While no Irish loans have featured in recent pan-european CMBS deals, Ireland's first domestic asset commercial mortgage-booked securitisation closed in the early part of last year. The transaction was arranged by Eurohypo AG and took the form of a €375 million seven year senior loan to subsidiaries of Real Estate Opportunities Limited, an Irish property investment group with property assets of over €850 million, partly owned by Treasury Holdings. The loan is secured on 14 Irish located properties, all of which were transferred into new property owning special purpose companies. The senior loan was securitised into four tranches of listed securities, rated from AAA to BBB, issued by an Irish special purpose issuer, Opera Finance (CMH) p.l.c. The transaction structure dealt with previously perceived insurmountable insolvency problems in Ireland. In addition, the structure dealt with complex tax issues which can arise on certain Irish property finance transactions. The deal is arguably also Ireland's first 'whole business' securitisation, as effective 'off-balance sheet' pricing was achieved with an 'on-balance sheet' structure.
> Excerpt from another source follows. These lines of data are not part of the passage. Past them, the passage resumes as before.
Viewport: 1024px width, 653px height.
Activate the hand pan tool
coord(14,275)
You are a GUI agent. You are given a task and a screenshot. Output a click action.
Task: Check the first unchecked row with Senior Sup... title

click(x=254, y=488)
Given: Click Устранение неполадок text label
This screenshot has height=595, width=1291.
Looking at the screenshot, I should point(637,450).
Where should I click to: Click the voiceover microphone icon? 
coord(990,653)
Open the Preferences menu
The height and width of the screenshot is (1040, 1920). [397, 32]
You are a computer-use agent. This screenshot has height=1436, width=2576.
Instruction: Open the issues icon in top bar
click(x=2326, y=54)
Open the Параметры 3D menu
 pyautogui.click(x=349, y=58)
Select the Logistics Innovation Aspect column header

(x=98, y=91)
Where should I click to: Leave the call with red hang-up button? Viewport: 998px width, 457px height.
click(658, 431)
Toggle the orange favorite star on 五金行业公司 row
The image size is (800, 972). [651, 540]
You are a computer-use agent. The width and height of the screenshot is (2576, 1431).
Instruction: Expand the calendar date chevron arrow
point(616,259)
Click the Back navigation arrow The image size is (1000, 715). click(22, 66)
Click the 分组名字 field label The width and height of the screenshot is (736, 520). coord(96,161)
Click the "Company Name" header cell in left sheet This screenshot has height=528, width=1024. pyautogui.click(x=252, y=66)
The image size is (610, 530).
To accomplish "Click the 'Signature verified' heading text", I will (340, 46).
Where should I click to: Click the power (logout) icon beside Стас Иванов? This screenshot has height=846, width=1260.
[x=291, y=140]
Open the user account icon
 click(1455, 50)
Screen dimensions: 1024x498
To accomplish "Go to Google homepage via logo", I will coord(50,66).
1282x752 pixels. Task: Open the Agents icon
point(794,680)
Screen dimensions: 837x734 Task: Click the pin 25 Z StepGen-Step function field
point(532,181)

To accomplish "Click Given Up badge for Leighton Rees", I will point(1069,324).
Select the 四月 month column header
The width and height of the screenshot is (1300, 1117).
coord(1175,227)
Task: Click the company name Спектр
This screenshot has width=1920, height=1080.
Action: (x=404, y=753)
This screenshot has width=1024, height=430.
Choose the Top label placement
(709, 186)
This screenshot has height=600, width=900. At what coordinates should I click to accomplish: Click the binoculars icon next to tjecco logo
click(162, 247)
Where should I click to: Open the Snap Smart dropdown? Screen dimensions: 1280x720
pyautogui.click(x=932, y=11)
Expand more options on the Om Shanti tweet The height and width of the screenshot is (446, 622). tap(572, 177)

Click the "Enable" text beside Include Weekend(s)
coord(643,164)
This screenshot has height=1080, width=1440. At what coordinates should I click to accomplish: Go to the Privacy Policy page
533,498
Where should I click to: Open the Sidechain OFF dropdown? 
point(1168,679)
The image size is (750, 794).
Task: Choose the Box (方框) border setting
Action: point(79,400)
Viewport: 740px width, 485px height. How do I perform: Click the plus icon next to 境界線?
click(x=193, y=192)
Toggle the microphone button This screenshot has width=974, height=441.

Looking forward to the year ahead, regulated credit institutions involved in residential and commercial property lending will be considering how the implementation of the Capital Requirements Directive will influence the funding and risk management methods chosen by them, may be weighing up the relative merits of covered bond issuance versus RMBS and may also be considering the capital markets as a means of reducing funding costs for commercial real estate portfolios. These factors, combined with the continued growth of mortgage lending and the appearance of more niche lenders in the market for whom securitisation is a key funding tool, should keep the domestic mortgage backed pipeline full for the next while.